EXERCISE OBJECTIVE
Transcribe, word for word and with nothing extra, the line containing "Instruction: Open the black" and each line that comes after it in the entries.

EXERCISE MATERIAL

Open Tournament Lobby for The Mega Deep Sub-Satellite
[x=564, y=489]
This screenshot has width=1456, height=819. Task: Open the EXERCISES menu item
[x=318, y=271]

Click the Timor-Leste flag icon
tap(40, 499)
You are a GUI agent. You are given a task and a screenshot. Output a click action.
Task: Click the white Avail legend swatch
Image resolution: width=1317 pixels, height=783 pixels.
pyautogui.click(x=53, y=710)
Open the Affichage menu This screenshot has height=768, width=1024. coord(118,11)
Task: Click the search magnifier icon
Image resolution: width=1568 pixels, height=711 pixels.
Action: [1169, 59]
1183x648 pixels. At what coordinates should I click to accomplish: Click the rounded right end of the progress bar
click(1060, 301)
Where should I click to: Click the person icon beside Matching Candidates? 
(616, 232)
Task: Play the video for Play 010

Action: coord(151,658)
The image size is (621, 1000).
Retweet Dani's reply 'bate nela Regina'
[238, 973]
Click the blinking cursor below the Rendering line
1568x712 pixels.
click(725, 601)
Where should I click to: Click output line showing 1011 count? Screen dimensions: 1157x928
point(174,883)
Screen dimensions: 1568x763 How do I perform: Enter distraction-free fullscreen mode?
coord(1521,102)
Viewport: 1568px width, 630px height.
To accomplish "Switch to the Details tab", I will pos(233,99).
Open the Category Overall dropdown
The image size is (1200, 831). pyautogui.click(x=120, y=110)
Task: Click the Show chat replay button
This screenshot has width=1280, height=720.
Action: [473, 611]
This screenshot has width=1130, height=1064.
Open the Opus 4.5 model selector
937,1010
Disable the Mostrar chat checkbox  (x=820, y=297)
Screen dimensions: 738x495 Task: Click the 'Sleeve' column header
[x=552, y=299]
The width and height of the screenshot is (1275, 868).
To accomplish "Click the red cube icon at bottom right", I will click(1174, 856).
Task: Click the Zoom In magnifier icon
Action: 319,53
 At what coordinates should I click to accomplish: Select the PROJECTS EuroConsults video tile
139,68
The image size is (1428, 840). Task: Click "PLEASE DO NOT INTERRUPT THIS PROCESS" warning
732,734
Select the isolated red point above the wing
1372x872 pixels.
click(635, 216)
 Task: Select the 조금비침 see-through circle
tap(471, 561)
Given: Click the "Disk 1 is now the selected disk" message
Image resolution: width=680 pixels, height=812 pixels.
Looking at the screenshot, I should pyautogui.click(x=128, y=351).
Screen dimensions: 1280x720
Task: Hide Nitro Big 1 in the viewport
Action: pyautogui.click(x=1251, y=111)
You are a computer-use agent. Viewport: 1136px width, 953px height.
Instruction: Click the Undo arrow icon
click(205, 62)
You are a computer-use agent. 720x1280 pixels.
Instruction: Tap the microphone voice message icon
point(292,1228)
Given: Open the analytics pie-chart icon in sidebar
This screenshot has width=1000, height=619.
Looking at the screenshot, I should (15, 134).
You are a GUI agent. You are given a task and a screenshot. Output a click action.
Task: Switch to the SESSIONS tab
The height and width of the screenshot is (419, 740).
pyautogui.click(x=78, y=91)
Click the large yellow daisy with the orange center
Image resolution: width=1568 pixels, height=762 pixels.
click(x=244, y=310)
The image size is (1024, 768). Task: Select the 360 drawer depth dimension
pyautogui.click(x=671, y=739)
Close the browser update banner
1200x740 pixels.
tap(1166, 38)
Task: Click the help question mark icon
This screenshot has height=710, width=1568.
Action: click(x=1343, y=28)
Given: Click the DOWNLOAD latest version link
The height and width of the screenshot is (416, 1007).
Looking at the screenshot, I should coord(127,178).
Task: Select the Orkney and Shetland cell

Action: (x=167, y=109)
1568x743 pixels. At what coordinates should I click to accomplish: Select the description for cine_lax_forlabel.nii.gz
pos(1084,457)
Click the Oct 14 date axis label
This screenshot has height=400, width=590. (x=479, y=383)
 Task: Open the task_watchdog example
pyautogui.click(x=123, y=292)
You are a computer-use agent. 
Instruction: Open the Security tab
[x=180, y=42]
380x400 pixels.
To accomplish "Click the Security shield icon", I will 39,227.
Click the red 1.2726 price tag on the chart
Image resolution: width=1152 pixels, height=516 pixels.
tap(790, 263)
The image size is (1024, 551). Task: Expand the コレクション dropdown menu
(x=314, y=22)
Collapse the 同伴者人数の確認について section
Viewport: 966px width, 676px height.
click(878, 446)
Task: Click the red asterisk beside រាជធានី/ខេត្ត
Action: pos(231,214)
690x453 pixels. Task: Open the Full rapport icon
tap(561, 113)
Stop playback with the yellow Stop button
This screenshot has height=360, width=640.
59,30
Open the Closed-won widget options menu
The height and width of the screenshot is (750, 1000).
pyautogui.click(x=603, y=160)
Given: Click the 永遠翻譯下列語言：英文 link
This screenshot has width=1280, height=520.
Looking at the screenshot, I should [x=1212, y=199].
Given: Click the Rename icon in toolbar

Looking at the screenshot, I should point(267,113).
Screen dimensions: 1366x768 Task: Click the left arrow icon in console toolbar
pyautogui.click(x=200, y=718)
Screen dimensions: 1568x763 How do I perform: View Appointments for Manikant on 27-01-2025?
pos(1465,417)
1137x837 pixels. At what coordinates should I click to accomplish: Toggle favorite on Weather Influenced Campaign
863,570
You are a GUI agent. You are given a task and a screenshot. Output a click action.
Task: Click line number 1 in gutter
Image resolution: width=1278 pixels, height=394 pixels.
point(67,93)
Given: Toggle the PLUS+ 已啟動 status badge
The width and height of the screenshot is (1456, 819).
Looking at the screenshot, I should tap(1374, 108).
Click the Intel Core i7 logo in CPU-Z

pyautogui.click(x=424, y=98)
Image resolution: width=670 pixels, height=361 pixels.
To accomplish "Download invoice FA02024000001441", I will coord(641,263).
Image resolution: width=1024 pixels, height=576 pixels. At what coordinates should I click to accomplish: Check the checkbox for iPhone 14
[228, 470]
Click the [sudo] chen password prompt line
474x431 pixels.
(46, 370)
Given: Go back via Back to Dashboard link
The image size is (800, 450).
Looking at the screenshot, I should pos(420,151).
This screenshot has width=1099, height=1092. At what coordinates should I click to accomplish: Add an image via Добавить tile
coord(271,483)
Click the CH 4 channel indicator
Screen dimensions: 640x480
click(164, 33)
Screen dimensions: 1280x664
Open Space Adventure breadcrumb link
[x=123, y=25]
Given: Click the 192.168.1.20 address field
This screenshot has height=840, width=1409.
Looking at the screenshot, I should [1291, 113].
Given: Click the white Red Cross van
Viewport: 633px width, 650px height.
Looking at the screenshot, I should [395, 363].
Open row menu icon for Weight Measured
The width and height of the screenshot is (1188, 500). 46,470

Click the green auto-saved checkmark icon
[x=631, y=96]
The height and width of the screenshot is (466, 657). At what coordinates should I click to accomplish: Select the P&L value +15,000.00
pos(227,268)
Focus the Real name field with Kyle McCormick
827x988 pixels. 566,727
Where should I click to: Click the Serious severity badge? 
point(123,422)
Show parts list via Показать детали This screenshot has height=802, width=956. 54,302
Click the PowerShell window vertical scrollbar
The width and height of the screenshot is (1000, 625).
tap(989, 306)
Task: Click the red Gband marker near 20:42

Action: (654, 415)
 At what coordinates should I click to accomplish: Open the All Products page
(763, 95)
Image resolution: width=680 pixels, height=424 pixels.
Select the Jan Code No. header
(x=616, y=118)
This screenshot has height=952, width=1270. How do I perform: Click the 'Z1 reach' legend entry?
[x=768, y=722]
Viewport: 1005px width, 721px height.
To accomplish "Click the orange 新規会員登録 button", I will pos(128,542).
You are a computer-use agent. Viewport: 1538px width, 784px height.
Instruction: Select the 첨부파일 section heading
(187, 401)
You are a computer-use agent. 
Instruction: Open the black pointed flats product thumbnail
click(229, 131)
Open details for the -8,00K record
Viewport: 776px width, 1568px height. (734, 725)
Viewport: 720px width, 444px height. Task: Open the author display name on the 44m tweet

SOLUTION TO THIS PROBLEM
Instruction: Open the black pointed flats product thumbnail
click(229, 131)
Open details for the -8,00K record
Viewport: 776px width, 1568px height. (734, 725)
Viewport: 720px width, 444px height. Task: Open the author display name on the 44m tweet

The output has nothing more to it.